---------- Text provided ----------

This post was written by Keely Shaw, a 2020 Junior Fellow at the Library of Congress.
This summer, during my Junior Fellowship at the Library of Congress, I had the pleasure of working with the Library’s Learning and Innovation Office to develop resources for educators, specifically a set of primary sources. The general topic for this summer was public health, and between my interest in women’s history and the current pandemic, I began looking for sources related to nursing during the flu pandemic of 1918. Eventually, I began looking at the more broad topic of public health nursing between World War I and World War II. I wanted to look at the changes that occurred in that relatively short period in the practice and understanding of nursing.
However, in my research I came across a series of posters produced a little before my project’s focus: I found the Library’s online collection of Red Cross posters from World War I. While they didn’t fit the scope of my project, they remain fascinating and useful sources. They can be used as a tool to teach students to analyze and decode advertisements and posters, and they bring a pop of color and fun into primary source analysis, since many sources from this period are black and white.
The Red Cross posters from WWI are complex images rife with gendered implications and imagery. Their imagery presents a deep contrast from some representations of the concurrent suffrage movement and ideas of the New Woman. Two key archetypes can be found in this series of wartime posters – mothers and beautiful nurses. These ideas contrast not only against the social movement of feminism happening at the time, but also each other.
To add some context, these posters came out between 1914 and 1919. While that coincides with the Great War, it also overlaps with some of the high points of the suffrage movement. In particular, the idea of the “New Woman” had become popular in the U.S. The New Woman emphasized women’s independence and capability, showing them as feminists and independent career women. The iconic imagery of the New Woman includes a woman riding a bike and wearing the popular fashions of the day. The Red Cross posters shown here directly contrast with the images associated with both suffragists and the New Woman; rather than showcasing their independence, these women are framed with their relationships to men in mind, either as a mother or as an object of desire for men.
These two archetypes are particularly clear in two posters; the Spirit of America and the Greatest Mother posters. Both play on gender roles and stereotypes, but to different ends. Examine these posters with your students with these questions in mind:
- Why might the person designing these posters have chosen these particular archetypes?
- What made them persuasive to the American public?
- Why did the artist choose images that contrasted deeply against suffragists and New Women?
- How did gender shape images of nurses, both literally and in the mind of the public?
Gendered imagery can be found in any number of sources. The archetypes found in these posters, a mother and an object of desire, can be found in current advertisements even though a hundred years have passed. What similar images in commercials or ads do you or your students notice? How do these images help sell products? Why are these same tropes being used today?

----------

About this task
Please return, word for word, the part of the Red Cross poster post starting with "These two archetypes" and going on through "of the public?". The listing that comes next is from a separate source, not from the Red Cross poster post.

---------- Source data ----------

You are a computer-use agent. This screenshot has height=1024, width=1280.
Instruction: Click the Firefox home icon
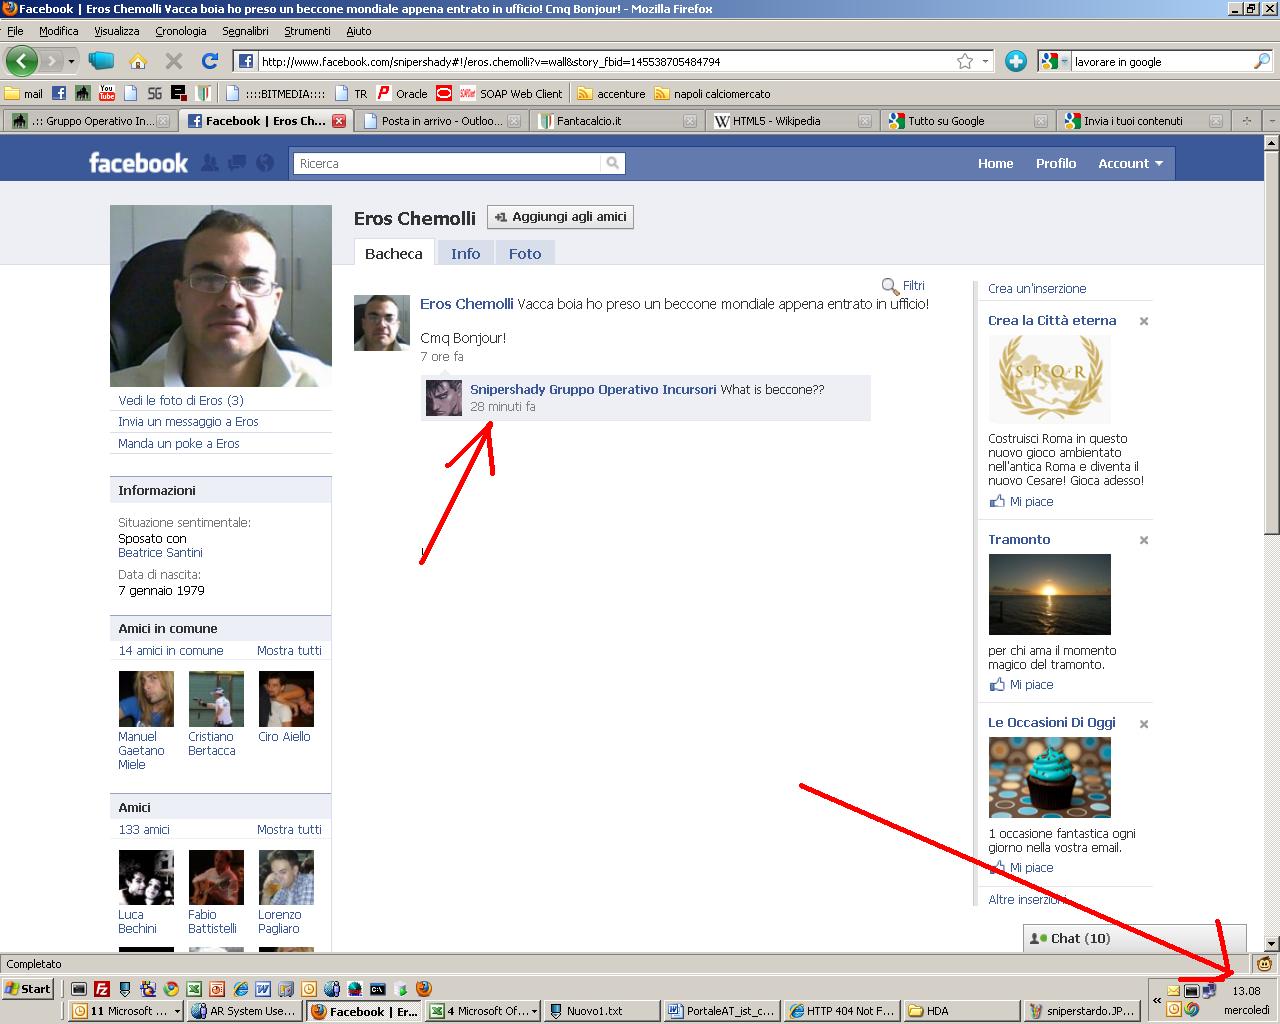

----------

Response area
These two archetypes are particularly clear in two posters; the Spirit of America and the Greatest Mother posters. Both play on gender roles and stereotypes, but to different ends. Examine these posters with your students with these questions in mind:
- Why might the person designing these posters have chosen these particular archetypes?
- What made them persuasive to the American public?
- Why did the artist choose images that contrasted deeply against suffragists and New Women?
- How did gender shape images of nurses, both literally and in the mind of the public?